## Action item
Below are some records. Return exactly the lines from the one with "Click the Invite your team label" to the one with "Click the pencil edit icon", and nothing else.

## Data
•••

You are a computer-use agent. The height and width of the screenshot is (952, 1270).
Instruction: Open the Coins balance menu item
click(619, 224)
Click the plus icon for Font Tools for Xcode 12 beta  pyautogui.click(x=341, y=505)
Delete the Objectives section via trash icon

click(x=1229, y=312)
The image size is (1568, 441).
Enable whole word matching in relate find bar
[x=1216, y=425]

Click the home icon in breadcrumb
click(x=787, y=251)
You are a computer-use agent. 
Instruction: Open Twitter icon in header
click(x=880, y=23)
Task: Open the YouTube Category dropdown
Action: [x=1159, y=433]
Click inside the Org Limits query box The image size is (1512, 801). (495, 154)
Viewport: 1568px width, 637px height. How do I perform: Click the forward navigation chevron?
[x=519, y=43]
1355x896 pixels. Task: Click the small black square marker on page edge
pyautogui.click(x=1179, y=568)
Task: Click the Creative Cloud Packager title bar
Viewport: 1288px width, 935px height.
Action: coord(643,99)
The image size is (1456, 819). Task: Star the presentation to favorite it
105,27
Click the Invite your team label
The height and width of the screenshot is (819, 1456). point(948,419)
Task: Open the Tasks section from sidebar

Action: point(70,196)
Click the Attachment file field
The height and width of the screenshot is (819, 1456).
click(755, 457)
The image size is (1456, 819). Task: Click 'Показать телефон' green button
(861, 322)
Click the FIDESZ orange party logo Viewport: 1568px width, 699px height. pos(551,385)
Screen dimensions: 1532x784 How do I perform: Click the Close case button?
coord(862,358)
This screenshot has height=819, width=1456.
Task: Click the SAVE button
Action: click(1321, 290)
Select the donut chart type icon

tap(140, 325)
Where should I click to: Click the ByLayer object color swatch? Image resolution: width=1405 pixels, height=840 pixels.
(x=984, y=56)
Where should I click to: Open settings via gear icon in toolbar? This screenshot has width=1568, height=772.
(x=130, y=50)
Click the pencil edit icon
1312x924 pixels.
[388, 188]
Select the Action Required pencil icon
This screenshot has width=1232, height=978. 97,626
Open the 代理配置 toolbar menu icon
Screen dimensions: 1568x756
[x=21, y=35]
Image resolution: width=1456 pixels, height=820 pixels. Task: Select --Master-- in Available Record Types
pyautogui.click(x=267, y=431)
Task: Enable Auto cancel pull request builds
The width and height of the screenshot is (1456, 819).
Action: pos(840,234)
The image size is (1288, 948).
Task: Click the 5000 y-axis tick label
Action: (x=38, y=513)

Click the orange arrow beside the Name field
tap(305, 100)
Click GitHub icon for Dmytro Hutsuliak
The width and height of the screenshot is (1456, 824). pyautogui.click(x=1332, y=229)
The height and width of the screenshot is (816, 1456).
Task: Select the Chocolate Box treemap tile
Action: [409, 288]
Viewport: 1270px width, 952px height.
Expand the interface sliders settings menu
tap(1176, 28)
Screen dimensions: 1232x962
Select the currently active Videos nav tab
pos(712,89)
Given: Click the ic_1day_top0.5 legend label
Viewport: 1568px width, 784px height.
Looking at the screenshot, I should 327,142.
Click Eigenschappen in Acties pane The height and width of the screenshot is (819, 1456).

•••

## Answer for the task
Click the Invite your team label
The height and width of the screenshot is (819, 1456). point(948,419)
Task: Open the Tasks section from sidebar

Action: point(70,196)
Click the Attachment file field
The height and width of the screenshot is (819, 1456).
click(755, 457)
The image size is (1456, 819). Task: Click 'Показать телефон' green button
(861, 322)
Click the FIDESZ orange party logo Viewport: 1568px width, 699px height. pos(551,385)
Screen dimensions: 1532x784 How do I perform: Click the Close case button?
coord(862,358)
This screenshot has height=819, width=1456.
Task: Click the SAVE button
Action: click(1321, 290)
Select the donut chart type icon

tap(140, 325)
Where should I click to: Click the ByLayer object color swatch? Image resolution: width=1405 pixels, height=840 pixels.
(x=984, y=56)
Where should I click to: Open settings via gear icon in toolbar? This screenshot has width=1568, height=772.
(x=130, y=50)
Click the pencil edit icon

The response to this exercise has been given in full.